━━━━━ RECORDS SHOWN ━━━━━

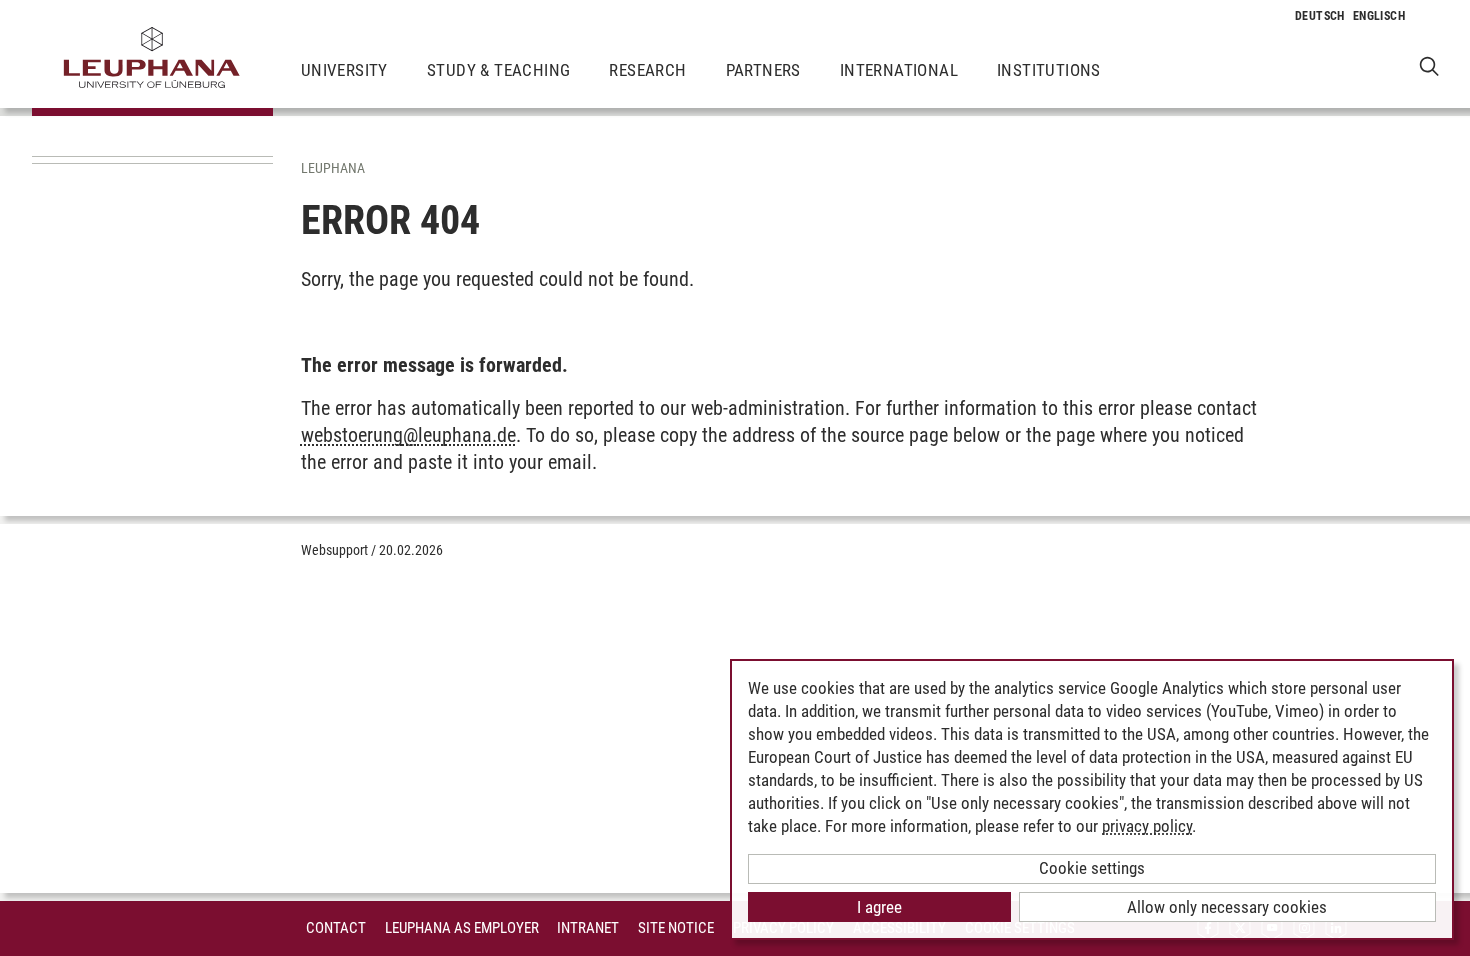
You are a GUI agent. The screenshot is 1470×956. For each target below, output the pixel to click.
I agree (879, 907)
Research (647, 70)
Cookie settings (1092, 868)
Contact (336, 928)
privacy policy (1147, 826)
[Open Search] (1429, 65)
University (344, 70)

━━━━━
━━━━━ RECORDS SHOWN ━━━━━

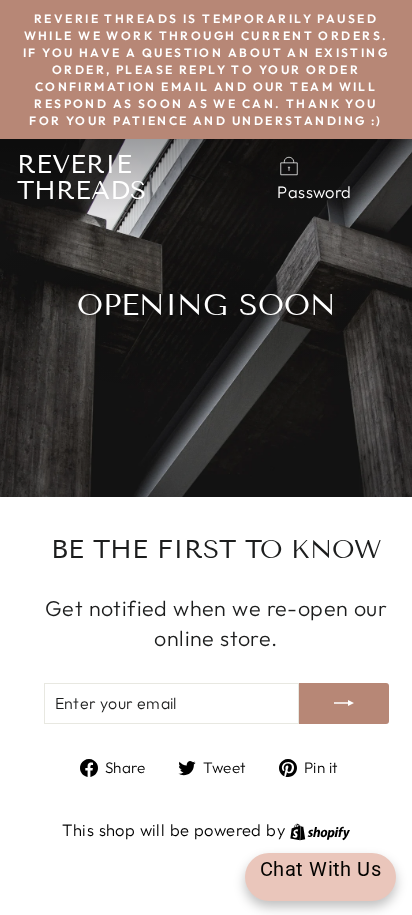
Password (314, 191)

━━━━━

* PROBLEM TO WORK ON: Of the entries above, repeat exactly the lines between the line with "Contact (336, 928)" and the line with "University (344, 70)", inclusive, and no others.

* YOUR RESPONSE:
Contact (336, 928)
privacy policy (1147, 826)
[Open Search] (1429, 65)
University (344, 70)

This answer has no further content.